*What the exercise asks*:
Print the data below verbatim, minus images.

*Supplied entries*:
━━━━━━━━━━

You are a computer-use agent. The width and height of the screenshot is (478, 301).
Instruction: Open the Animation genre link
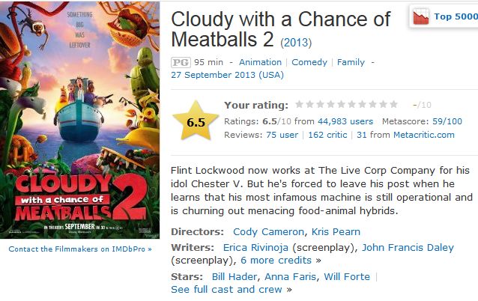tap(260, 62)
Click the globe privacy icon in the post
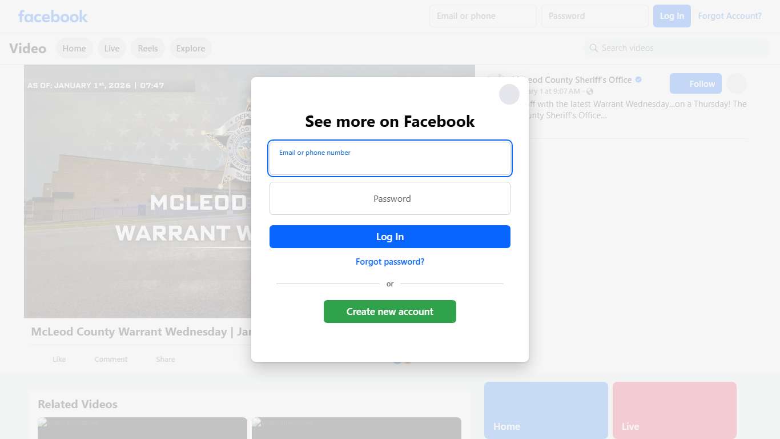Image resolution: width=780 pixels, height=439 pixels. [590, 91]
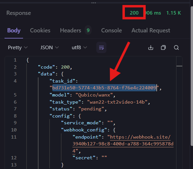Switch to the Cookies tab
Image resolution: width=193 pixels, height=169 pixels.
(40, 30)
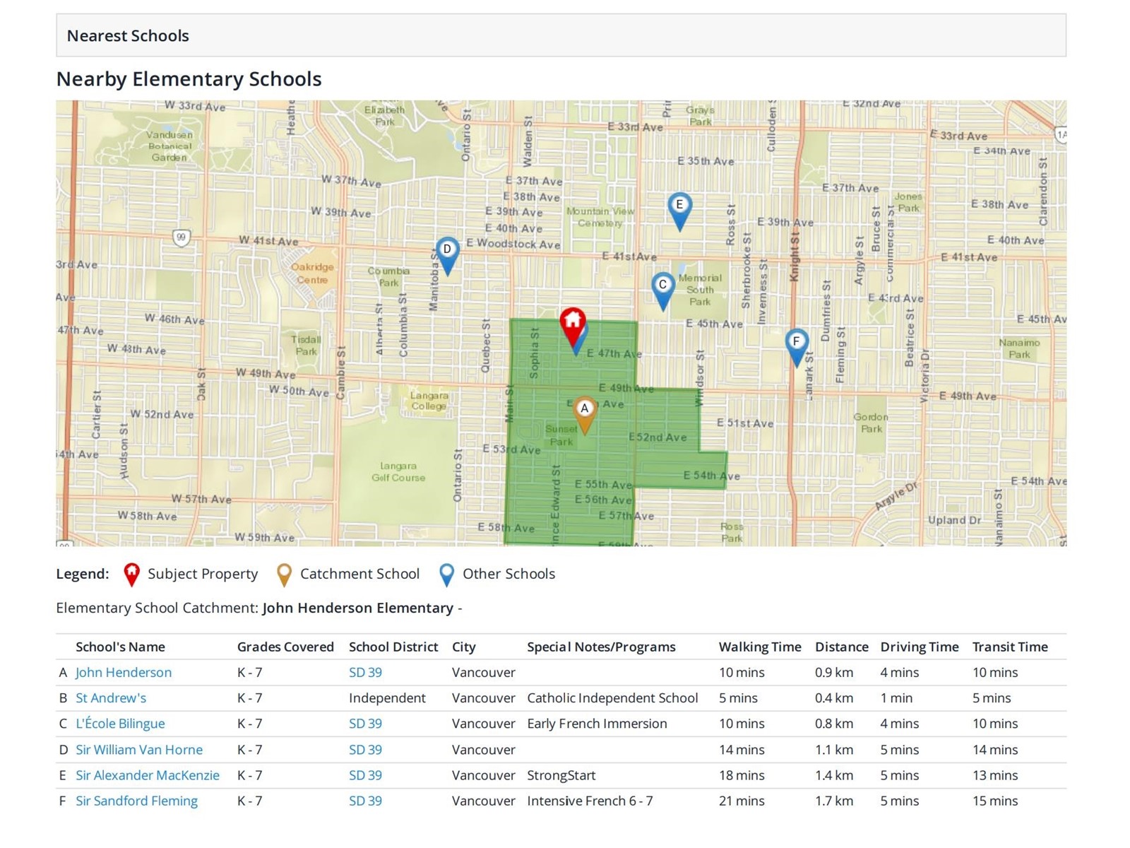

━━━━━━━━━━

*Response to this task*:
You are a computer-use agent. The width and height of the screenshot is (478, 301).
Instruction: Open the Animation genre link
tap(260, 62)
Click the globe privacy icon in the post
Image resolution: width=780 pixels, height=439 pixels. [590, 91]
Switch to the Cookies tab
Image resolution: width=193 pixels, height=169 pixels.
(40, 30)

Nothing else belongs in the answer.